Every line from the one with "Given: Click キャンセル" through the end of the records below should be restated word for word, and nothing outside that span.
-------- Material shown
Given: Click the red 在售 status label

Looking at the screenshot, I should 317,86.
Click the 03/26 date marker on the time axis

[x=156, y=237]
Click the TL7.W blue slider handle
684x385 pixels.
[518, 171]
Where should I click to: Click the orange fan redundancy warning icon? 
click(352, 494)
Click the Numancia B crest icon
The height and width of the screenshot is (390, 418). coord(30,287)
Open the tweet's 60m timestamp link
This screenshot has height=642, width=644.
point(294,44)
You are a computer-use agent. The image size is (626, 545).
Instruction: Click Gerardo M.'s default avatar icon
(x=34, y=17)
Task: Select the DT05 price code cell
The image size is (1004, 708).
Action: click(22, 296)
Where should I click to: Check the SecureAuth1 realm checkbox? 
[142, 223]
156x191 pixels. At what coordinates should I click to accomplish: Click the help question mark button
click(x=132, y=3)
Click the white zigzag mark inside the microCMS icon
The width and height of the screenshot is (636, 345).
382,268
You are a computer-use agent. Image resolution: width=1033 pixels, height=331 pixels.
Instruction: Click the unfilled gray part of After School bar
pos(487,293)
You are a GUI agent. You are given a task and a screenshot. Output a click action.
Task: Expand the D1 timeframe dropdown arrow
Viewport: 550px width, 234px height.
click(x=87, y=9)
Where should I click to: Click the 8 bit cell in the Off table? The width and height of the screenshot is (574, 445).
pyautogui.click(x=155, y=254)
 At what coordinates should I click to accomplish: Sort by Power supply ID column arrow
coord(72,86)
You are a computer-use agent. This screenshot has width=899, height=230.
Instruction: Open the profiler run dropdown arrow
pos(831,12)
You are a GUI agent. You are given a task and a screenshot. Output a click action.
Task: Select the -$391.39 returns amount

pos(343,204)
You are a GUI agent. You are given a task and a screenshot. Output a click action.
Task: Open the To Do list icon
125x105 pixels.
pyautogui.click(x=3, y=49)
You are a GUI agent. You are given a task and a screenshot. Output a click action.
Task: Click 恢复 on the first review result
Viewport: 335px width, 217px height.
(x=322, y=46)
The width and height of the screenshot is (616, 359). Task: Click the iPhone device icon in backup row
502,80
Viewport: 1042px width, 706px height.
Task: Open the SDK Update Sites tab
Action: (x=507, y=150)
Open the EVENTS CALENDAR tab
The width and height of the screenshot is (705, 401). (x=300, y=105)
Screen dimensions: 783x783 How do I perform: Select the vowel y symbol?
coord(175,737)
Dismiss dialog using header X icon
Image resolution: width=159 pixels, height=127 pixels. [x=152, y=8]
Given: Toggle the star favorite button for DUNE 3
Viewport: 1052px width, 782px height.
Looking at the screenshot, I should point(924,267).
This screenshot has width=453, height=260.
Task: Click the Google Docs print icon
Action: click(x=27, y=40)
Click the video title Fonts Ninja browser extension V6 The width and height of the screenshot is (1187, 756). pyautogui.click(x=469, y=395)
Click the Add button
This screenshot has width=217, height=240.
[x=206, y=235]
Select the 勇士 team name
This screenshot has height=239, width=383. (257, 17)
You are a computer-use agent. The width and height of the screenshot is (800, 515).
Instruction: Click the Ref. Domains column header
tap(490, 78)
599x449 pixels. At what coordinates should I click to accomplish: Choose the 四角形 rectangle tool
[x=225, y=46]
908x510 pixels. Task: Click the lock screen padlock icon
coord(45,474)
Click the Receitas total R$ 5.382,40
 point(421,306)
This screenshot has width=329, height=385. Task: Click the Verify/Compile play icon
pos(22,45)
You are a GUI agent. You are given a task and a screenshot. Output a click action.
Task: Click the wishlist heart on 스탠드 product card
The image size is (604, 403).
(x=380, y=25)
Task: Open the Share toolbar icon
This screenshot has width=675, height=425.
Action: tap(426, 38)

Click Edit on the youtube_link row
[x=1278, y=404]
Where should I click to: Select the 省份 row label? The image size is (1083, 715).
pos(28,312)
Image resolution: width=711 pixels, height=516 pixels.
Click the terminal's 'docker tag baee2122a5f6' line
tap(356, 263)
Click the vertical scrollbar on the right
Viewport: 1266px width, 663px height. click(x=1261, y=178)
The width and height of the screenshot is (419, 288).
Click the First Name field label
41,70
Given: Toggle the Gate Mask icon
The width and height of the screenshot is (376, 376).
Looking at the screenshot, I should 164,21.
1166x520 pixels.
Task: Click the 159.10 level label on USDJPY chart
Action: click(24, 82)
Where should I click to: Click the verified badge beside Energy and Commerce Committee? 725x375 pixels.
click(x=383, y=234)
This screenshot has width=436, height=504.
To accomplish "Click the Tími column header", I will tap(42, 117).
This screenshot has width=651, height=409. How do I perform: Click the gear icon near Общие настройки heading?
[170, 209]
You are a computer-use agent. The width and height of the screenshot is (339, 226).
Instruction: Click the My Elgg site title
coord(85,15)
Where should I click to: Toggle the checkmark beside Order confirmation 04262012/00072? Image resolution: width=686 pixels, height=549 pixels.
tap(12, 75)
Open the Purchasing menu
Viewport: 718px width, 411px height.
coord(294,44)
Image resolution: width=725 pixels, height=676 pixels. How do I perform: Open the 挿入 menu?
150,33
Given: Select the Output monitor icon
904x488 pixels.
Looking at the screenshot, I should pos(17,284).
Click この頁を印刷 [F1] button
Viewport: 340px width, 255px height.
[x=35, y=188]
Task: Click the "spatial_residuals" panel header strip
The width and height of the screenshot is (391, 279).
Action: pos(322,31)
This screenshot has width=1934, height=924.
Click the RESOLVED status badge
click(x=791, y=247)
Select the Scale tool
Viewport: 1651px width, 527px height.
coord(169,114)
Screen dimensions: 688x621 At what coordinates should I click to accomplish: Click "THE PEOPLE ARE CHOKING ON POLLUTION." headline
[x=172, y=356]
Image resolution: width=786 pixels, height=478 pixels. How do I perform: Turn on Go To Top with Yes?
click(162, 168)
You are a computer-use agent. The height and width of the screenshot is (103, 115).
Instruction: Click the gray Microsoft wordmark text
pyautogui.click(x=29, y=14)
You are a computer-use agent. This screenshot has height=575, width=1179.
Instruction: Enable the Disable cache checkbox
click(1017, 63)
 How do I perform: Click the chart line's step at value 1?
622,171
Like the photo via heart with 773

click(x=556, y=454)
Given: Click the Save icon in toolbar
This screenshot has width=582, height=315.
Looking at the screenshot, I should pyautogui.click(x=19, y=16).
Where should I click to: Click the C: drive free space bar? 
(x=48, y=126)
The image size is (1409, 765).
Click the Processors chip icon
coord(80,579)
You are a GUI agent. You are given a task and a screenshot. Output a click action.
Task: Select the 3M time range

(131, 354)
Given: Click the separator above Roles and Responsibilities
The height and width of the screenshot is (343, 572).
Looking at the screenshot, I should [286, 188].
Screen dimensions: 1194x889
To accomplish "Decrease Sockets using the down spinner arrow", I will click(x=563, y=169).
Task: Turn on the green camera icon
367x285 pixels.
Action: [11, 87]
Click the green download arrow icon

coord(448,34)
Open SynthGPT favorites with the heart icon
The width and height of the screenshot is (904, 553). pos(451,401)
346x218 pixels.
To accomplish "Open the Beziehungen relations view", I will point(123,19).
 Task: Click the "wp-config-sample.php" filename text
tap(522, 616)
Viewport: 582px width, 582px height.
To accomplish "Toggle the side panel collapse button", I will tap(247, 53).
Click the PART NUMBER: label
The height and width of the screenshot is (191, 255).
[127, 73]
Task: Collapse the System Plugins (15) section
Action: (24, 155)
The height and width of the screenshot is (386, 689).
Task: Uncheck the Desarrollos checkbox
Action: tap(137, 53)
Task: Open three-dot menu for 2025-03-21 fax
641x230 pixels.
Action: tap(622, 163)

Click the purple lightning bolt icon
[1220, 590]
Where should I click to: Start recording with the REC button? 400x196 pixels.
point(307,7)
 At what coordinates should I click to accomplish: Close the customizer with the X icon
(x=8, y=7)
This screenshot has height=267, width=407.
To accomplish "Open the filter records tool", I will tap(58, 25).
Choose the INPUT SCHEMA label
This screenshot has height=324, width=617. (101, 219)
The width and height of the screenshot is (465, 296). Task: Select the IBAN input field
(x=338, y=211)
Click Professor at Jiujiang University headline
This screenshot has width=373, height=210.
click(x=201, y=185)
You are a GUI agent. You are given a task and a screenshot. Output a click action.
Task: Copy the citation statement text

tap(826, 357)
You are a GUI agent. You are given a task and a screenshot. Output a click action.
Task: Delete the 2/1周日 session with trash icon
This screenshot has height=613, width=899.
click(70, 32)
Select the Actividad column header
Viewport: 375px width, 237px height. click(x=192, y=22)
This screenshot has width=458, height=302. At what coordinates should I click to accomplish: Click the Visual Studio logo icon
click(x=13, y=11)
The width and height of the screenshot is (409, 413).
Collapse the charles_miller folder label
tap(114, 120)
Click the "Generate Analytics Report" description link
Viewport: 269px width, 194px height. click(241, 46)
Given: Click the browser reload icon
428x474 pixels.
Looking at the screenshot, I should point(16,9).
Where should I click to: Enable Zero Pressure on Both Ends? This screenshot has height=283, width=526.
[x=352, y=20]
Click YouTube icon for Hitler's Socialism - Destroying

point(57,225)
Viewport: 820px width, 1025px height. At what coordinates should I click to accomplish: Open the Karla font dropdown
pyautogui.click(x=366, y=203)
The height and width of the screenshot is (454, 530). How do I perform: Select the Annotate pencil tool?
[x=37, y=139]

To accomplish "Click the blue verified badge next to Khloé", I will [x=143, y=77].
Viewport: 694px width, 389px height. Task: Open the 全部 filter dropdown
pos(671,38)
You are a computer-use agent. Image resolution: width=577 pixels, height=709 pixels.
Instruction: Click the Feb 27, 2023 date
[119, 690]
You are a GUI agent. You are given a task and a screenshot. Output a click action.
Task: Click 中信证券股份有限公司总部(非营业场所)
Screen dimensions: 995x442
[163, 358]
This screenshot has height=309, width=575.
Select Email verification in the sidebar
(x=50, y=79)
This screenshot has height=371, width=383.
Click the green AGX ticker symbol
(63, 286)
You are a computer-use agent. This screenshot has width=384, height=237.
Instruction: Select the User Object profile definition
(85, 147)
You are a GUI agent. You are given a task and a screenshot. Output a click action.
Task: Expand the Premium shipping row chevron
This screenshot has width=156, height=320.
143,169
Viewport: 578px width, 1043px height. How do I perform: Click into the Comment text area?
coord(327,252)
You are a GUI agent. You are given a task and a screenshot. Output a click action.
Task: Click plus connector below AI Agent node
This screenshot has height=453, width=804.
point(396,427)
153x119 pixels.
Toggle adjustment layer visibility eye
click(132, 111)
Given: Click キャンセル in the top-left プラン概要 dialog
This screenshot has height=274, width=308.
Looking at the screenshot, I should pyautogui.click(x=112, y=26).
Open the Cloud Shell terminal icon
----------------
● Output:
Given: Click キャンセル in the top-left プラン概要 dialog
This screenshot has height=274, width=308.
Looking at the screenshot, I should pyautogui.click(x=112, y=26).
Open the Cloud Shell terminal icon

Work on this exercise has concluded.